Non-ASCII characters failing on Lion, multiple possible other locale based bugs

Mon Aug 1 09:08:51 PDT 2011

I've logged a bug (http://java.net/jira/browse/MACOSX_PORT-204), but there's a pretty serious problem with OpenJDK on Lion and I wanted to get some opinions on this.  Non-ASCII filenames (e.g. Japanese or Chinese) are completely failing - they are being converted to "?????" (some number of question marks) when you try to create and when you try to read them you get garbage unicode characters.

I've been tracking through the code and I think I've identified what's go on.

JNU_GetStringPlatformChars in jdk/src/share/native/common/jni_util.c returning "UTF-8" on OS X 10.6 and "US-ASCII" on OS X 10.7.  This is the encoding that is then used to convert Java strings to/from the file system encoding.

Tracking this back a bit more, I tracked the source of that encoding as coming from the property "sun.jnu.encoding" which is coming from GetJavaProperties in jdk/src/share/native/java/lang/System.c.  Tracking that back a bit more shows that the function ParseLocale in jdk/src/solaris/native/java/lang/java_props_md.c is calling setlocale.  The way it calls setlocale basically boils down to:

	setlocale(LC_ALL, "");
	char * lc = setlocale(LC_CTYPE, NULL);

On OS X 10.6, lc is set to "en_US.UTF-8".  On OS X 10.7, it is set to "C".  This then falls through to setting the locale to en_US instead of en_US.UTF-8.

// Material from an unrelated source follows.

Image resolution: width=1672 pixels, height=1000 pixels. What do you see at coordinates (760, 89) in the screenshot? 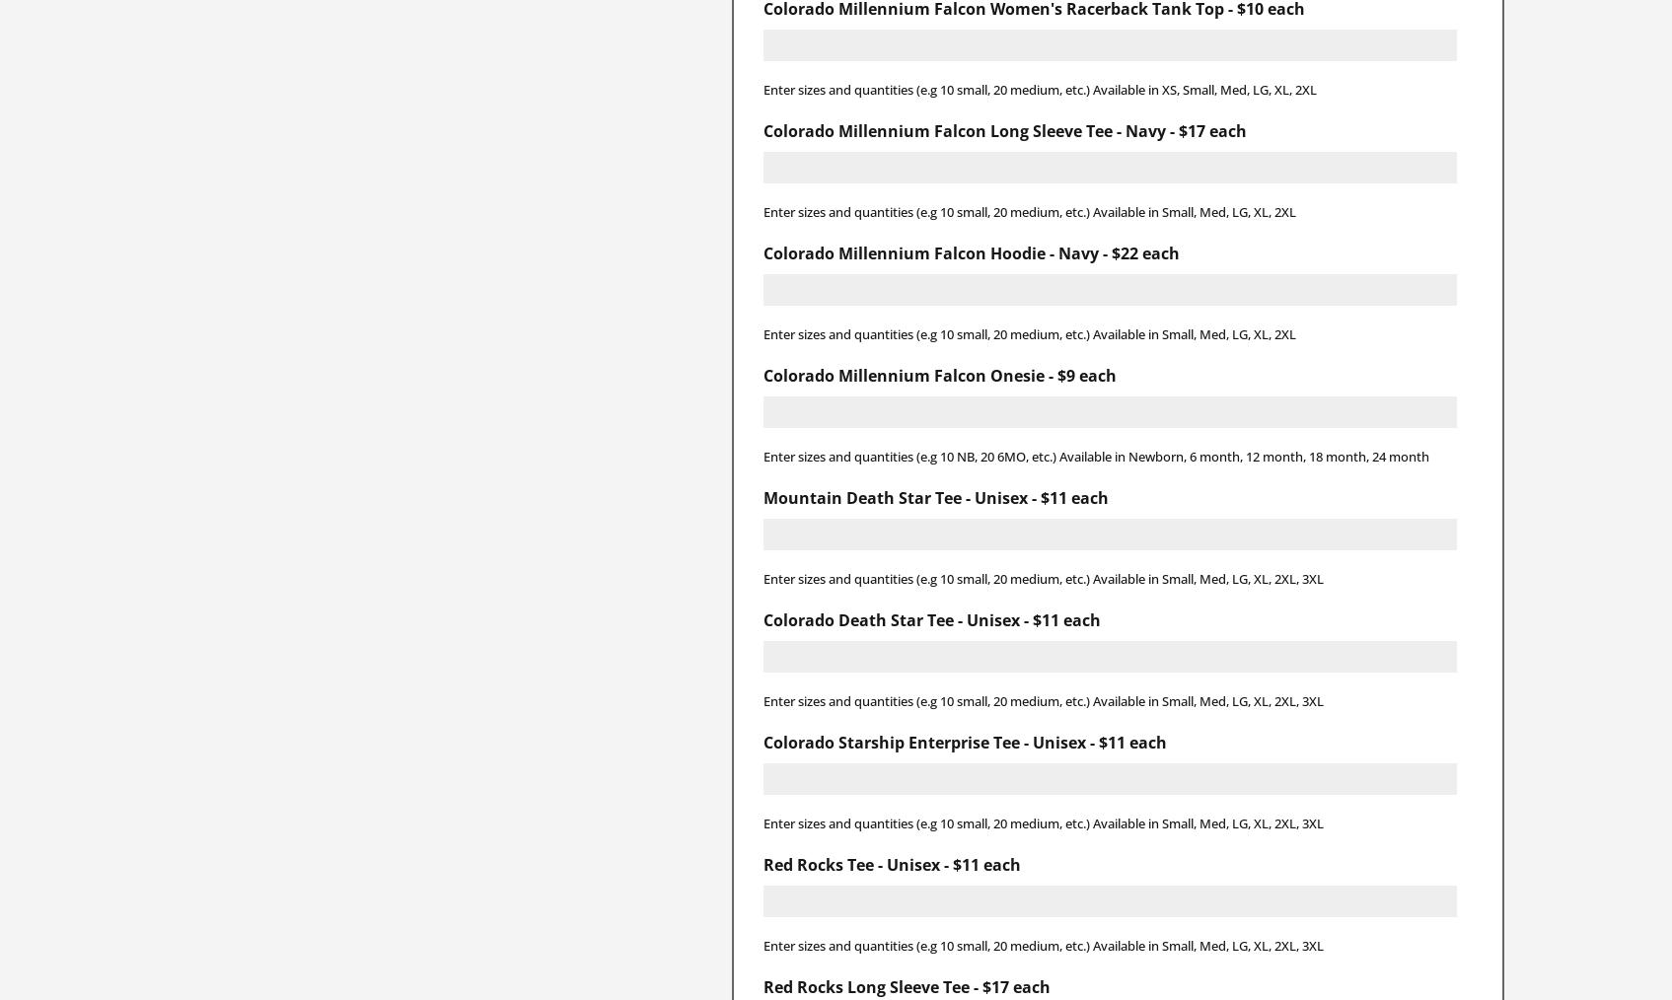
I see `'Enter sizes and quantities (e.g 10 small, 20 medium, etc.)
Available in XS, Small, Med, LG, XL, 2XL'` at bounding box center [760, 89].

Later in ParseLocale, nl_langinfo(CODESET) is called.  On OS X 10.6, it returns UTF-8 but on 10.7 it returns US-ASCII.  ParseLocale relies on the return from nl_langinfo to ultimately set the sun.jnu.encoding property.

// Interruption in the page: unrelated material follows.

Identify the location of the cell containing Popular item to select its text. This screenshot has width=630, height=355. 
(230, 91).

I'm not sure if the way the JDK is calling setlocale and nl_langinfo is wrong or if OS X 10.7 has a bug.  It doesn't seem reasonable to change the return values so drastically.

I have a patch that fixes this that I can contribute but I think a little discussion of the right way to fix this is in order.  There appear to be some other calls to setlocale() and there is a call to nl_langinfo(CODESET) in utfInitialize in jdk/src/solaris/npt/utf_md.c that concerns me since that looks to be the deep in the guts of the Unicode processing.

Are there a set of tests for Unicode handling that can be run?  I'd be happy to take this on as an issue.  Also, is there some magic involved in getting a build that can be debugged?  I tried the "debug_build" target but the output seems to be only about half debuggable. 

Thanks,
Dave Smith
iGeek, Inc.